Task set:
a) In the article on chocolate and men's sex life below, which study is cited on flavonoids and erectile dysfunction?
b) Using the article on chocolate and men's sex life below, decide whether each statement agrees with it, answering yes or no and quoting the deciding words: (i) Dark chocolate has more flavonoids than milk chocolate. (ii) The anandamide found in dark chocolate is likely to raise dopamine production. (iii) Flavonoids raise blood pressure.
c) Extend the article on chocolate and men's sex life below, picking up after its final sentence.

Text segment:
Eating Chocolate Has An Unexpected Effect On A Man's Sex Life

Whether you're watching a particularly sultry advertisement on TV about chocolate or you've tried out the sex chocolates that are on the market (meant to enhance pleasure and naturally boost your sex drive), the association of chocolate as an aphrodisiac or food for sexual health goes back to pre-Columbian Mesoamerican times in central Mexico and the Mayan civilization. 

But does chocolate actually have an effect on someone's sex life? Does it go beyond the simple pleasure of just relishing the food? Turns out, consuming dark chocolate could indirectly help men out in the bedroom, and it all has to do with the unexpected effect dark chocolate has on your heart. Dark chocolate contains a significantly higher concentration of flavonoids when compared with milk chocolate, and flavonoids are thought to be one of the more beneficial dietary compounds to improve erectile dysfunction (ED), per a 2016 study in the American Journal of Clinical Nutrition. 

Researchers think flavonoids help by relaxing your arteries and promoting better blood flow throughout your body. For men, this means improved blood flow to their nether regions. Flavonoids also reduce blood pressure and cholesterol levels; high blood pressure and unhealthy cholesterol levels are associated with ED. What about the other claims about dark chocolate and your sex drive? 

Is dark chocolate an aphrodisiac?

Some claim that the high cocoa content in dark chocolate also means a higher concentration of the endorphin-boosting compound phenylethylamine. There is also a theory about how certain chemicals found in dark chocolate help slow down the metabolism of anandamide, an endogenous cannabinoid in your brain that works similar to how THC (the active ingredient in cannabis) does, boosting dopamine production. Dark chocolate contains trace elements of anandamide too, although this negligible amount is unlikely to have any effect on dopamine production. 

Additionally, dark chocolate is thought to contain more theobromine than milk chocolate. Theobromine is considered a stimulant and could boost energy levels. More energy could mean longer-lasting activity in the bedroom for men.

Recorded information:
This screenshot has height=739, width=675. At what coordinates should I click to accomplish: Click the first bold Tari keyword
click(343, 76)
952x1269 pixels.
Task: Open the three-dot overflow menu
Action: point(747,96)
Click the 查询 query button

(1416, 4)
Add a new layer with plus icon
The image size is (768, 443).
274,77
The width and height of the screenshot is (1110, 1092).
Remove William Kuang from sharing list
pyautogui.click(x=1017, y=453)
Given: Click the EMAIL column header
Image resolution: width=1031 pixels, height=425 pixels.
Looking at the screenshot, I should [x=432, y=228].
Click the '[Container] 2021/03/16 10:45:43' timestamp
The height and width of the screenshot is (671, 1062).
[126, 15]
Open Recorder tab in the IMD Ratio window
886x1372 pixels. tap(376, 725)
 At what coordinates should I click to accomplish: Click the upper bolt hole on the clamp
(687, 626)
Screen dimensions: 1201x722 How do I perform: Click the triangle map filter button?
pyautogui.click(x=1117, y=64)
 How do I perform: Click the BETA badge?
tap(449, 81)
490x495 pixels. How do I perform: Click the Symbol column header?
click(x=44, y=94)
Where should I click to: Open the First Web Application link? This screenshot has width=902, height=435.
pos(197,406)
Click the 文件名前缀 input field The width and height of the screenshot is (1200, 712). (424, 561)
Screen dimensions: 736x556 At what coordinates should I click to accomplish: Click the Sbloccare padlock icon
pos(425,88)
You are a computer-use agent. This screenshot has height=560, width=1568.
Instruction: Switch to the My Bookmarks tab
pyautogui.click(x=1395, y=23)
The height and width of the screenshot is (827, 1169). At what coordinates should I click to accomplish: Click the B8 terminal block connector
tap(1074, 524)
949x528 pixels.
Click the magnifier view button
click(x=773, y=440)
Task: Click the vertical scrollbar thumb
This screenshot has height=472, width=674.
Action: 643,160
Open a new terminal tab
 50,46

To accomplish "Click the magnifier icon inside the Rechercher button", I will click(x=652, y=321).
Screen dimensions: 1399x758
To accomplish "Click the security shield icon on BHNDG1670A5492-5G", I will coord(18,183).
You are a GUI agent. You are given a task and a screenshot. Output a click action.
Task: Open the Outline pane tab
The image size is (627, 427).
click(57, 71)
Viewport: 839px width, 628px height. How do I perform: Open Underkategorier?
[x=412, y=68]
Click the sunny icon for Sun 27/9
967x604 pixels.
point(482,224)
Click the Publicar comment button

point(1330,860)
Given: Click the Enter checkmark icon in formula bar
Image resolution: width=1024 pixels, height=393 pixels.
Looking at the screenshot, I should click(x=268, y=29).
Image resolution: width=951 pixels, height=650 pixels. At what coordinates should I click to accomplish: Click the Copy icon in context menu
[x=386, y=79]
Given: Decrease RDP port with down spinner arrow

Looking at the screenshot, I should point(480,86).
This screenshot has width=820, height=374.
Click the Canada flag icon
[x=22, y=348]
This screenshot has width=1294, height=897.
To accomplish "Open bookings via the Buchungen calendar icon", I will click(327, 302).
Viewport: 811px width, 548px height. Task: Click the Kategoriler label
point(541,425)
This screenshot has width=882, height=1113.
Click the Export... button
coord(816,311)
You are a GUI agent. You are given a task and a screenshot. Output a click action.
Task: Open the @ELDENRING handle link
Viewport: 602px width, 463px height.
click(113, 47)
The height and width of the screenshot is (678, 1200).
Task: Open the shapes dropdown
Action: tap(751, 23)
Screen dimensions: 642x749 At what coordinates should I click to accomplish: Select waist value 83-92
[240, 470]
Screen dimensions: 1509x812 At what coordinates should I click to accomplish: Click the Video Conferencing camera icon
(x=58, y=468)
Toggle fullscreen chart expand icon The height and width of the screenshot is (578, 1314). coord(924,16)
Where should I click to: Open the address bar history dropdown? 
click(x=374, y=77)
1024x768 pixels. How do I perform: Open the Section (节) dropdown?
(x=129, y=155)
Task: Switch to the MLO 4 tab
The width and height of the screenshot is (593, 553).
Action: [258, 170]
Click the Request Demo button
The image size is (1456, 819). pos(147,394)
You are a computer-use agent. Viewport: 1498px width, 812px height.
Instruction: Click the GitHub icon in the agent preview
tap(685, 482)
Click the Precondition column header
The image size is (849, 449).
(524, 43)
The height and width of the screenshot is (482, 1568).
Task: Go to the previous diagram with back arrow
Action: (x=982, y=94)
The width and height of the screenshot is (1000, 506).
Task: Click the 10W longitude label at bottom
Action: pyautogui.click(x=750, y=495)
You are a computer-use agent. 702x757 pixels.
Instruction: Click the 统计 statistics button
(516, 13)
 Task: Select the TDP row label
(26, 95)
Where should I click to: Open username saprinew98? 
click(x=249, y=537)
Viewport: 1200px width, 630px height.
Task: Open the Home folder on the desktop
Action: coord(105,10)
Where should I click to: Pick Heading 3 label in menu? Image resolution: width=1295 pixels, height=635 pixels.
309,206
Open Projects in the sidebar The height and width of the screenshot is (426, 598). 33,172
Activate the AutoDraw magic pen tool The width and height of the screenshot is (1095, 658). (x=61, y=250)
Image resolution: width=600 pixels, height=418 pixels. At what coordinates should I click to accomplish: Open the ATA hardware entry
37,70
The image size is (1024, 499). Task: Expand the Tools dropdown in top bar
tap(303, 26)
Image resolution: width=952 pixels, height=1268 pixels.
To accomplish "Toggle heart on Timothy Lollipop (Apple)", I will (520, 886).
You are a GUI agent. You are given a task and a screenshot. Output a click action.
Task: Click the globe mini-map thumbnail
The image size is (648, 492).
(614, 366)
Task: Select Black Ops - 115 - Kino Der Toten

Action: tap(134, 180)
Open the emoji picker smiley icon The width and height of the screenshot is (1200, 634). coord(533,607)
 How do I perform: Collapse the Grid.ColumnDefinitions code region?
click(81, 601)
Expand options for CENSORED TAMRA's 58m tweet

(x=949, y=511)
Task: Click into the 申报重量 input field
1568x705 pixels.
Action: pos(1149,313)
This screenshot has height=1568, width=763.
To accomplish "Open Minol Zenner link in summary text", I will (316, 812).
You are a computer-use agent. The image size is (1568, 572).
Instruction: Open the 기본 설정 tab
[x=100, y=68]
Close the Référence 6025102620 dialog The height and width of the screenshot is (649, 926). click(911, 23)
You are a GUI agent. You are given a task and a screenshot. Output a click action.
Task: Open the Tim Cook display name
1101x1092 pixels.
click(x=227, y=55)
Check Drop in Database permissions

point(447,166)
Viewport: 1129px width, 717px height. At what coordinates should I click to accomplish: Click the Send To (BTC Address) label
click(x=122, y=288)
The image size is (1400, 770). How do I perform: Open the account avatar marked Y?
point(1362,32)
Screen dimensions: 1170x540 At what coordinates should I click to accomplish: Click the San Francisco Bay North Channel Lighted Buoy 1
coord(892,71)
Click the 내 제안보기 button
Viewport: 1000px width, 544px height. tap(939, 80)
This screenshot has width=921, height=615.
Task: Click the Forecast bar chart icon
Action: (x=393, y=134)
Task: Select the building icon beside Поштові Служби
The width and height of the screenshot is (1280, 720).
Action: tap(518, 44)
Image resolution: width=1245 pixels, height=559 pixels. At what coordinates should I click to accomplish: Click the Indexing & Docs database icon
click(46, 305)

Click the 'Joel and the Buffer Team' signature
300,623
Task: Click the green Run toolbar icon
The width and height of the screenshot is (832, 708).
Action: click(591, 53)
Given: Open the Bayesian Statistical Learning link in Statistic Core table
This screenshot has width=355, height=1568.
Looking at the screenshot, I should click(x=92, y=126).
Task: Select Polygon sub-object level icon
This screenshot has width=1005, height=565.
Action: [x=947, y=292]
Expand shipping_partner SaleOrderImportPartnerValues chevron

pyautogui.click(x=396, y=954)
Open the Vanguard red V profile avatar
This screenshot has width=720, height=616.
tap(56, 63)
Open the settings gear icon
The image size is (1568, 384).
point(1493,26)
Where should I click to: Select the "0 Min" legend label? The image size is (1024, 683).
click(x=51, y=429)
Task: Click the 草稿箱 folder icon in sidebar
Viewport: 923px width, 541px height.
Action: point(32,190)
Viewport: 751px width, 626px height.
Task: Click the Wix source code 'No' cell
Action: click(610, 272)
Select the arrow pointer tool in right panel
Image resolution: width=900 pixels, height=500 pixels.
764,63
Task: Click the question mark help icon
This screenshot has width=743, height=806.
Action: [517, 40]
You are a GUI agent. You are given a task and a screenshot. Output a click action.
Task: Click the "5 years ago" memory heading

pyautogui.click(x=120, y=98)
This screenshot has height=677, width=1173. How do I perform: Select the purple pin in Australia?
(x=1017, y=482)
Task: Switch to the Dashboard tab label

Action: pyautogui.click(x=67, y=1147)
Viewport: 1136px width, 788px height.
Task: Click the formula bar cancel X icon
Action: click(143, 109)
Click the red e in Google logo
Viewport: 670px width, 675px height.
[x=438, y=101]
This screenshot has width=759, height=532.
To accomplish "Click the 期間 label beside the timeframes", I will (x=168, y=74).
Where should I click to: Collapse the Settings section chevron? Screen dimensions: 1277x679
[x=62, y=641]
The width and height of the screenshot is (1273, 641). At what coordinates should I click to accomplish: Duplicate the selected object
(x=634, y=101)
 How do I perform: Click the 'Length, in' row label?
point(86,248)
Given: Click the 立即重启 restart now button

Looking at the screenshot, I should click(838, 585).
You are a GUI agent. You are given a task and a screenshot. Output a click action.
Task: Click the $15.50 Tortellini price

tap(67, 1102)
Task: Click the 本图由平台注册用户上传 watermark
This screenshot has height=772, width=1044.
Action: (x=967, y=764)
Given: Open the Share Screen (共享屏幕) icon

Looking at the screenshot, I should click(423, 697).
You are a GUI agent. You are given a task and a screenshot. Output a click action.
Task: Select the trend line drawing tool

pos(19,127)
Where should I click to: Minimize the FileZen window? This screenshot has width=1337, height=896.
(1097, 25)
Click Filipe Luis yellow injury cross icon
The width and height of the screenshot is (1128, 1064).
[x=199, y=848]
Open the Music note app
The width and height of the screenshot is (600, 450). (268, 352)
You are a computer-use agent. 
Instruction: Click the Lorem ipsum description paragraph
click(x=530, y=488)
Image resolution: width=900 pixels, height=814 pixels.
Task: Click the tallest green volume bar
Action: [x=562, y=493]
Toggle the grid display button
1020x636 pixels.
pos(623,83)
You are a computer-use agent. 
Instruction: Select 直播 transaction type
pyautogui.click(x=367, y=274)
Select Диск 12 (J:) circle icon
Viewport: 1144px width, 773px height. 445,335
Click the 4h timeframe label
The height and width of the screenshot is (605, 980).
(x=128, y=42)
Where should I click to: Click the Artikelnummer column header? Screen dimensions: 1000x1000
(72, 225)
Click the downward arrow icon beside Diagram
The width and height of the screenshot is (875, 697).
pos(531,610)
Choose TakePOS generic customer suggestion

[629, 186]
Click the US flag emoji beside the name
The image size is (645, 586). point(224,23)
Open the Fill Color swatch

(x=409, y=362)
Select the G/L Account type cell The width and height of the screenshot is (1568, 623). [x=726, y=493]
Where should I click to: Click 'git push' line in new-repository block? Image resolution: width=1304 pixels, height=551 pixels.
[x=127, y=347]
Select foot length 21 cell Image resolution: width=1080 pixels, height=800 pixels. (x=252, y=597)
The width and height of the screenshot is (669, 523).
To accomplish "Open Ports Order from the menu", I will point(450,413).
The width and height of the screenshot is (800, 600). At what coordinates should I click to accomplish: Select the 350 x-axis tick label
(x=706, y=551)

Responses by item number:
a) A 2016 study in the American Journal of Clinical Nutrition.

b)
(i) Yes: "Dark chocolate contains a significantly higher concentration of flavonoids when compared with milk chocolate"
(ii) No: "this negligible amount is unlikely to have any effect on dopamine production"
(iii) No: "Flavonoids also reduce blood pressure and cholesterol levels"

c)
Another way in which dark chocolate could help improve low sex drive in men also has to do with dark chocolate's unexpected link with depression. Dark chocolate contains a good amount of the serotonin-boosting amino acid tryptophan, and when your brain is producing more serotonin, you might be in a better mood and even experience sexual desire. According to licensed psychotherapist, cognitive neuroscientist, and certified sex therapist Nan Wise (via Well+Good), there isn't solid scientific proof to back the sexual arousal effects of dark chocolate; however, the mood-boosting effect could lead to enhanced intimacy. "The most important sex organ is your brain," explained the expert. If your brain is happy and relaxed, your body might be more inclined to engage in sex too. 

Consuming dark chocolate for better sex: Things to think about

Not all chocolates are made alike. This is where the debate between dark chocolate and milk chocolate comes in. Since dark chocolate contains a higher concentration of cocoa, it is also thought to have more flavanols (a subclass of flavonoids), along with other nutrients like fiber, vitamins, iron, zinc, and magnesium. It's also lower in sugar and fat than milk chocolate.

That being said, there is some concern over just how much of its healthy nutrients, namely polyphenols and flavonoids, are lost during the manufacturing process. There are also data from Consumer Reports that highlight concerning levels of heavy metals, specifically cadmium and lead, in popular brands of dark chocolate. Consistent exposure to these heavy metals could lead to nervous system issues, hypertension, immune system malfunction, kidney damage, and reproductive issues.

What needs to be highlighted here is that if you're thinking about adding dark chocolate to your diet for its supposed benefits to your sex life, go for the kinds that contain 70% to 80% or higher cocoa concentrations, and research the manufacturing process if possible. Also, even though it's healthier than milk chocolate, dark chocolate still contains sugar and fat and can be a high-calorie food, so overconsumption of the treat is not recommended. Moderation is key. If your problems in the bedroom are being caused by underlying health conditions like high blood pressure and diabetes, seek the advice of a healthcare provider before turning to treats like chocolates.